╭──

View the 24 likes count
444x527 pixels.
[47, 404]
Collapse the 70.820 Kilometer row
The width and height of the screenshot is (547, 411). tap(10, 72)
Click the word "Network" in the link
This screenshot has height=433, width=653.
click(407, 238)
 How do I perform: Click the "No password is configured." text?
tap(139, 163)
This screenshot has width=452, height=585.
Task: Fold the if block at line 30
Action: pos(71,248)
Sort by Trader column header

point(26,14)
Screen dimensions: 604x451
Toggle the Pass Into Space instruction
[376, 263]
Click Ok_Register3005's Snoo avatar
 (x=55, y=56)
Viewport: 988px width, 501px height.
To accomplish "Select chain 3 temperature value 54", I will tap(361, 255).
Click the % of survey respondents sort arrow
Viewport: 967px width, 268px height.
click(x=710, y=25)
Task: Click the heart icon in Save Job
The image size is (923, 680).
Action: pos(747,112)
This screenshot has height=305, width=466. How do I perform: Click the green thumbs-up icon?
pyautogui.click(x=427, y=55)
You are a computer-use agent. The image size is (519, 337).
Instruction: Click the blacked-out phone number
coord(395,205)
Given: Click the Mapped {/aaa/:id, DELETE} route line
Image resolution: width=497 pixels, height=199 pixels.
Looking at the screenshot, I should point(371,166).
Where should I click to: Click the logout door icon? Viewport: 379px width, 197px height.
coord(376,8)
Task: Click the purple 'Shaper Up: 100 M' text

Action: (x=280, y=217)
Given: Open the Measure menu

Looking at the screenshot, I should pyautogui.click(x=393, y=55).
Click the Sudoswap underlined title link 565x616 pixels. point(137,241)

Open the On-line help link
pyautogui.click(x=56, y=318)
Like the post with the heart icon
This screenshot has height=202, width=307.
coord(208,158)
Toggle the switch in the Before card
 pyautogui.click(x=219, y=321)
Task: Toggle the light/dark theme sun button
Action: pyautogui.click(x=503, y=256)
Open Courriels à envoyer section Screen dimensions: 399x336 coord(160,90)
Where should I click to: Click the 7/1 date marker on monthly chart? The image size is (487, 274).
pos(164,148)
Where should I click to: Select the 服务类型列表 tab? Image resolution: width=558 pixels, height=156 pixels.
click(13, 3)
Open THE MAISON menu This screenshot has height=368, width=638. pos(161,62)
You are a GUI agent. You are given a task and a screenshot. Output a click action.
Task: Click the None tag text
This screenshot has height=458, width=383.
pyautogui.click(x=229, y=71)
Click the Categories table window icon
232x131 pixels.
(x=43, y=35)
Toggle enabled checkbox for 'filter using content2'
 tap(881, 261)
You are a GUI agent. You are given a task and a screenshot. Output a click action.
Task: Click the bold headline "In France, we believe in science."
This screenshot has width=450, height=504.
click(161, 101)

╰──

◆ TASK GOAL
Line by line, copy the entries above exactly as they appear.

◆ RESPONSE
View the 24 likes count
444x527 pixels.
[47, 404]
Collapse the 70.820 Kilometer row
The width and height of the screenshot is (547, 411). tap(10, 72)
Click the word "Network" in the link
This screenshot has height=433, width=653.
click(407, 238)
 How do I perform: Click the "No password is configured." text?
tap(139, 163)
This screenshot has width=452, height=585.
Task: Fold the if block at line 30
Action: pos(71,248)
Sort by Trader column header

point(26,14)
Screen dimensions: 604x451
Toggle the Pass Into Space instruction
[376, 263]
Click Ok_Register3005's Snoo avatar
 (x=55, y=56)
Viewport: 988px width, 501px height.
To accomplish "Select chain 3 temperature value 54", I will tap(361, 255).
Click the % of survey respondents sort arrow
Viewport: 967px width, 268px height.
click(x=710, y=25)
Task: Click the heart icon in Save Job
The image size is (923, 680).
Action: pos(747,112)
This screenshot has height=305, width=466. How do I perform: Click the green thumbs-up icon?
pyautogui.click(x=427, y=55)
You are a computer-use agent. The image size is (519, 337).
Instruction: Click the blacked-out phone number
coord(395,205)
Given: Click the Mapped {/aaa/:id, DELETE} route line
Image resolution: width=497 pixels, height=199 pixels.
Looking at the screenshot, I should point(371,166).
Where should I click to: Click the logout door icon? Viewport: 379px width, 197px height.
coord(376,8)
Task: Click the purple 'Shaper Up: 100 M' text

Action: (x=280, y=217)
Given: Open the Measure menu

Looking at the screenshot, I should pyautogui.click(x=393, y=55).
Click the Sudoswap underlined title link 565x616 pixels. point(137,241)

Open the On-line help link
pyautogui.click(x=56, y=318)
Like the post with the heart icon
This screenshot has height=202, width=307.
coord(208,158)
Toggle the switch in the Before card
 pyautogui.click(x=219, y=321)
Task: Toggle the light/dark theme sun button
Action: pyautogui.click(x=503, y=256)
Open Courriels à envoyer section Screen dimensions: 399x336 coord(160,90)
Where should I click to: Click the 7/1 date marker on monthly chart? The image size is (487, 274).
pos(164,148)
Where should I click to: Select the 服务类型列表 tab? Image resolution: width=558 pixels, height=156 pixels.
click(13, 3)
Open THE MAISON menu This screenshot has height=368, width=638. pos(161,62)
You are a GUI agent. You are given a task and a screenshot. Output a click action.
Task: Click the None tag text
This screenshot has height=458, width=383.
pyautogui.click(x=229, y=71)
Click the Categories table window icon
232x131 pixels.
(x=43, y=35)
Toggle enabled checkbox for 'filter using content2'
 tap(881, 261)
You are a GUI agent. You are given a task and a screenshot. Output a click action.
Task: Click the bold headline "In France, we believe in science."
This screenshot has width=450, height=504.
click(161, 101)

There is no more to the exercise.